Melanoma is a type of skin cancer, the most dangerous one with over 200,000 new cases in the United States annually.
Background: Melanoma can affect a wide range of people and can be affected by different risk factors, although the exact cause is unknown. There are several diagnosis methods currently used by doctors in a traditional method of diagnosis. These methods of diagnosis come with different disadvantages and drawbacks, therefore, decreasing the accuracy and effectiveness of the diagnosis. The drawbacks that occur with the traditional, manual diagnosis are misdiagnosis of melanoma, low accuracy in diagnosis, the abundance of time, and human errors. The automation of melanoma diagnosis can benefit many people, both doctors, and patients, in several different ways.

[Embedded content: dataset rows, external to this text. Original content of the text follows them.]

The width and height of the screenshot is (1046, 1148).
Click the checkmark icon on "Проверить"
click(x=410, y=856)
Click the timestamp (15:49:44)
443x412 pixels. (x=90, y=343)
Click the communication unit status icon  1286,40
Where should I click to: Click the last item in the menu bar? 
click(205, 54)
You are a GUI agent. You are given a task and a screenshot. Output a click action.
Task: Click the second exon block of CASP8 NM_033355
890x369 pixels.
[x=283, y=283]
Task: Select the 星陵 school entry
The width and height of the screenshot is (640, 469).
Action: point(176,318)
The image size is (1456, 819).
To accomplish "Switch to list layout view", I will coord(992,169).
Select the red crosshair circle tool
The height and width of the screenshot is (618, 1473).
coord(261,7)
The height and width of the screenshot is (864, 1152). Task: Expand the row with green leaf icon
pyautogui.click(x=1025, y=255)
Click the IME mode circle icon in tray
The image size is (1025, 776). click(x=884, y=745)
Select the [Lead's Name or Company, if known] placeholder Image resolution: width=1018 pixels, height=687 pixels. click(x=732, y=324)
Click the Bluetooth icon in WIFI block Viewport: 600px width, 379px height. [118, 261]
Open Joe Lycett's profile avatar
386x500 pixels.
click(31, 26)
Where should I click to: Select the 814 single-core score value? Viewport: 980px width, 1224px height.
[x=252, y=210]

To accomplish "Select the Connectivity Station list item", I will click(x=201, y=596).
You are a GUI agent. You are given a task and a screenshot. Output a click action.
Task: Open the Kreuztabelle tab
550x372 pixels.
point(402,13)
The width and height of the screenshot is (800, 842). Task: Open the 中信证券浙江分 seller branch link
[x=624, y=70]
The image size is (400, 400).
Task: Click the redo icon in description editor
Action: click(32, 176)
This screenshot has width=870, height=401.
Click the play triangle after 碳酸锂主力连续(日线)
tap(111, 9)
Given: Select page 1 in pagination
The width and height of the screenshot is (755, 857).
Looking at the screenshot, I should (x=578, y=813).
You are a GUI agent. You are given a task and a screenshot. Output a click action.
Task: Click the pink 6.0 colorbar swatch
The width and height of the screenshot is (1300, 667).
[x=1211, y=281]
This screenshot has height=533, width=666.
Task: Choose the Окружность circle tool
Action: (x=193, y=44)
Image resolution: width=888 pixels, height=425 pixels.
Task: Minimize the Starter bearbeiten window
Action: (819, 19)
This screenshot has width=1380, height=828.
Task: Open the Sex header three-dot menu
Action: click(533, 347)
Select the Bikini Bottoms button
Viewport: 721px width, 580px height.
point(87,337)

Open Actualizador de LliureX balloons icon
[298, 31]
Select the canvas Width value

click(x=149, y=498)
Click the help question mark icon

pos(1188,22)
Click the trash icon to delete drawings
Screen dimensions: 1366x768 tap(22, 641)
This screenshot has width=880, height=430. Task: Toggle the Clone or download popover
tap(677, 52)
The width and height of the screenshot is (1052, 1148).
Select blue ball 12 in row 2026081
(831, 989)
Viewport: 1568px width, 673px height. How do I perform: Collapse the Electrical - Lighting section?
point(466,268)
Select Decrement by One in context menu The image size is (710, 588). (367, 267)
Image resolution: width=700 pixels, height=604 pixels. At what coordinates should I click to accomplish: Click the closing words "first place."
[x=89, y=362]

Methods: The usage of new technologies, such as Artificial Intelligence, can increase the effectiveness and accuracy of diagnosis. This paper proposes an Artificial Intelligence and Deep Learning model that diagnoses melanoma with more accuracy and less time at an early stage. It is essentially a mobile application that can be integrated with a handheld dermatoscope to capture dermoscopy images to diagnose melanoma using the pre-trained Machine Learning model. The pre-trained model uses several images in order to produce accurate and effective results.
Results: The model has a 99% accuracy rate and can produce results of the diagnosis within a few seconds of time.
Conclusions: This method of diagnosis can eliminate manual errors in diagnosis and can also reduce the several weeks of wait time needed for manual melanoma diagnosis results.